Discussions about the human, more specifically about what constitutes the basic unit of reference to define what counts as human, are by now part of daily conversations, public discussions and academic debates. Historically, however, questions such as ‘what do you mean by human?’, ‘are we human enough?’, or ‘what is human about the Humanities?’ are not what anybody – let alone we, Humanities scholars, were accustomed to asking. The force of habit led us to talk about Man, Mankind, or civilization (always assumed to be Western) as a matter of fact. We were encouraged to teach Western civilizational values and to endorse human rights, delegating to anthropologists and biologists the far more irksome task of debating what the ‘human’ may actually mean.
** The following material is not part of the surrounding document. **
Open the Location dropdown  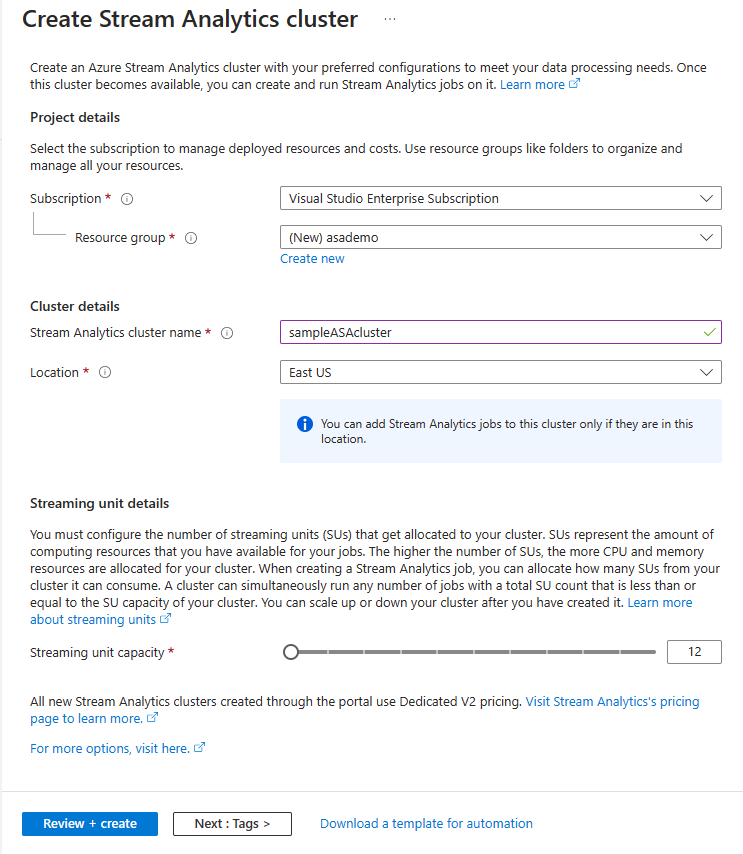pos(500,371)
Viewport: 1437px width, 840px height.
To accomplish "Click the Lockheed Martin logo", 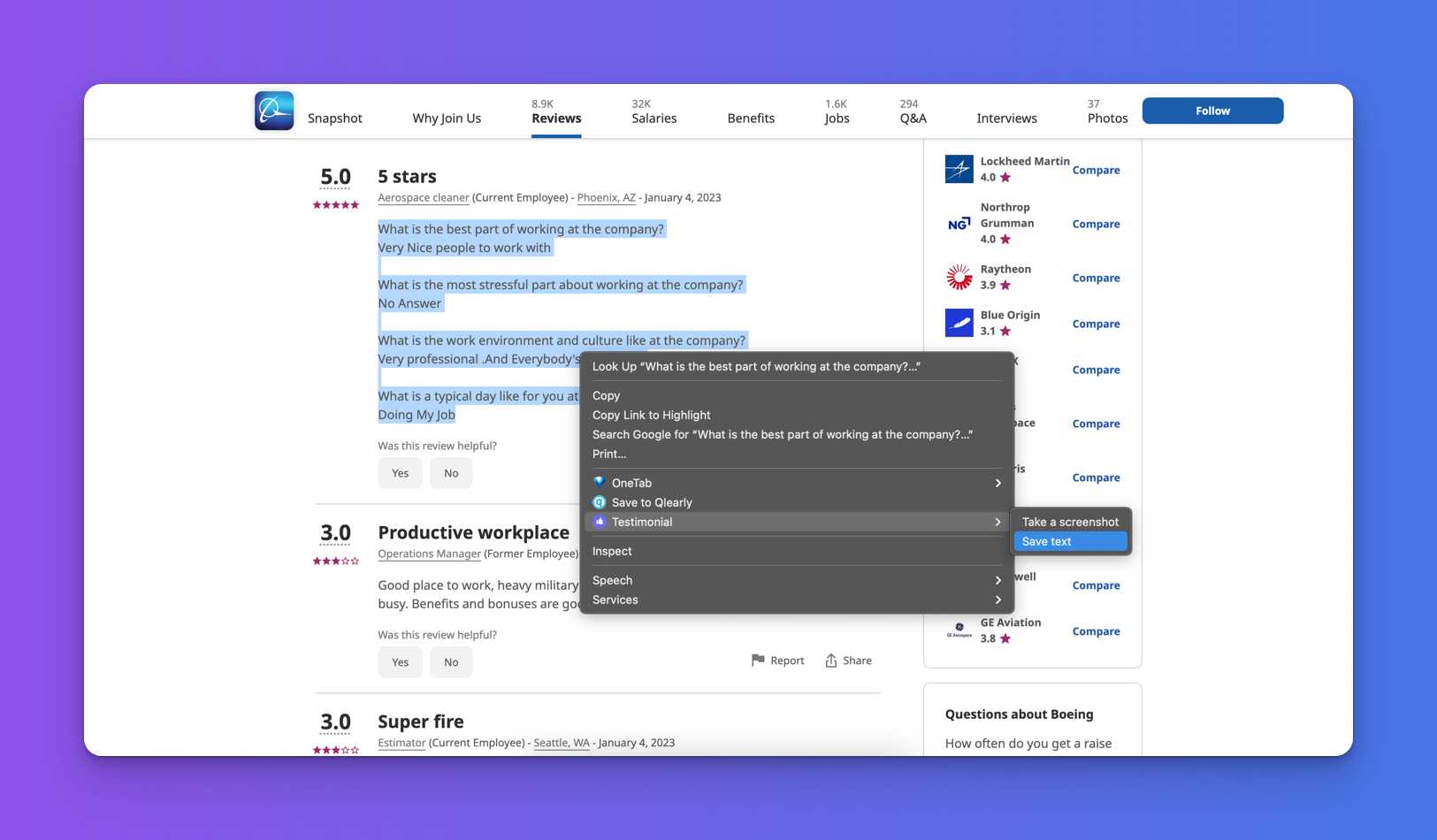I will [x=959, y=169].
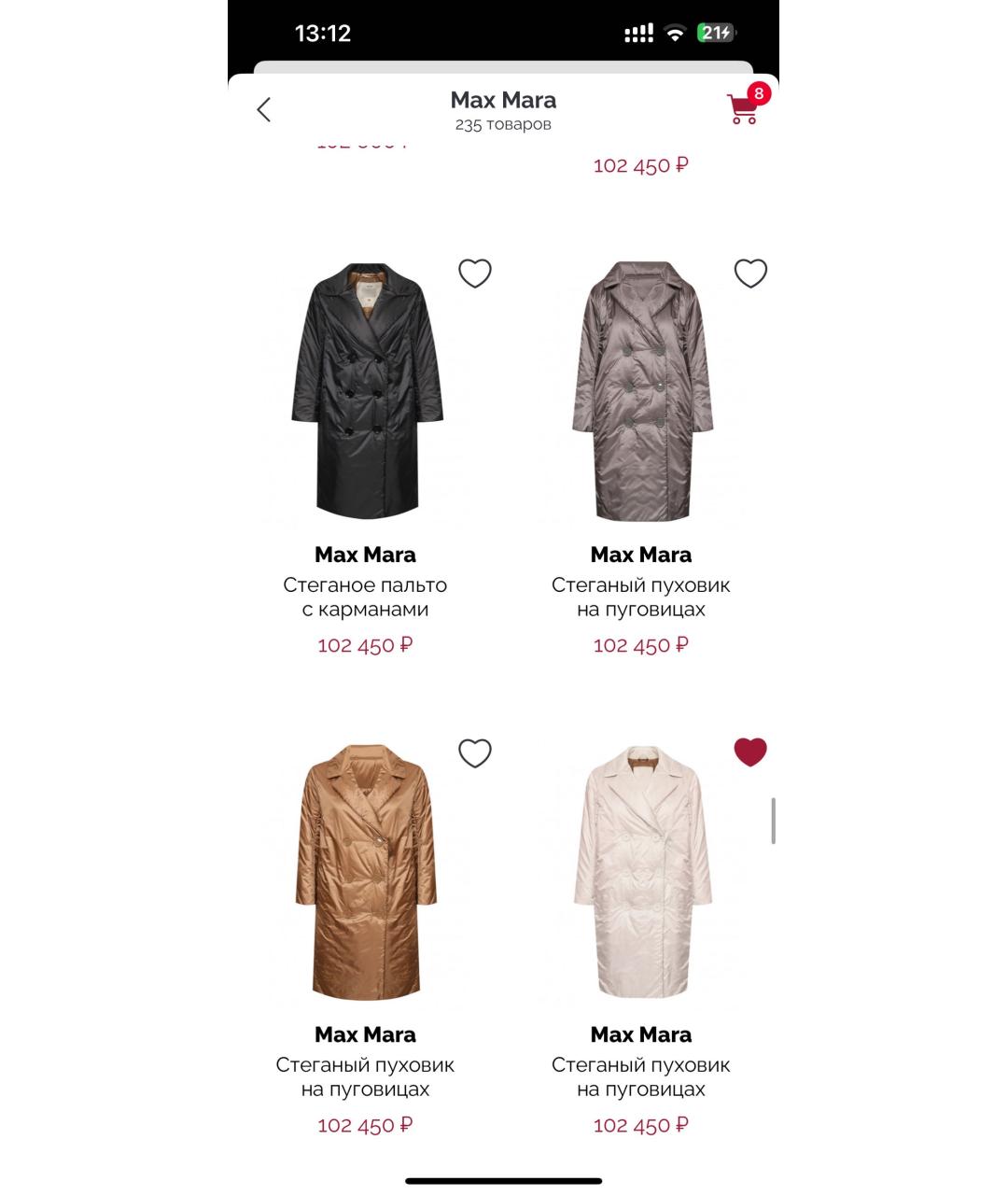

Even philosophy, which is accustomed to question everything, dealt with the question of the human by casting it within the protocols and methods of disciplinary thinking. There it conventionally fell into a discursive pattern of dualistic oppositions that defined the human mostly by what it is not. Thus, with Descartes: not an animal, not extended and inert matter, not a pre-programmed machine. These binary oppositions provided definitions by negation, structured within a humanistic vision of Man as the thinking being par excellence. Whereas the oppositional logic is a constant, the actual content of these binary oppositions is historically variable. Thus, as John Mullarkey (2013) wittily observed, the animal provides an index of death for Derrida (2008), an index of life for Deleuze (2003) and an index of de-humanization for Agamben (1998). But the effect of these variations is to reassert the central theme, namely the pivotal function of the human/non-human distinction within European philosophy.
It is important to keep in mind from the start, however, that the binary distinction human/non-human has been foundational for European thought since the Enlightenment and that many cultures on earth do not adopt such a partition (Descola 2009, 2013). This is the strength of the insights and understandings that can be learned from indigenous epistemologies and cosmologies. As Viveiros de Castro eloquently put it, this theoretical operation implements the Great Divide: ‘the same gesture of exclusion that made the human species the biological analogue of the anthropological West, confusing all the other species and peoples in a common, privative alterity. Indeed asking what distinguishes us from the others – and it makes little difference who “they” are, since what really matters in that case is only “us” – is already a response’ (Viveiros de Castro 2009: 44). He argues that indigenous perspectivism posits a ‘multinatural’ continuum across all species, all of which partake of a distributed idea of humanity. This means they are considered as being endowed with a soul. This situates the divide human/non-human not between species and organisms, but as a difference operating within each of them (Viveiros de Castro 1998, 2009). This conceptual operation assumes a commonly shared human nature that includes the non-humans. To call this approach ‘animism’ is to miss the point, because Amerindian perspectivism teaches us that ‘each kind of being appears to other beings as it appears to itself – as human – even as it already acts by manifesting its distinct and definitive animal, plant, or spirit nature’ (Viveiros de Castro 2009: 68). In other words, each entity is differential and relational. Which, incidentally, is also the source of Viveiros de Castro’s explicit – albeit critical – alliance with Deleuze. I shall return to this in the next chapter.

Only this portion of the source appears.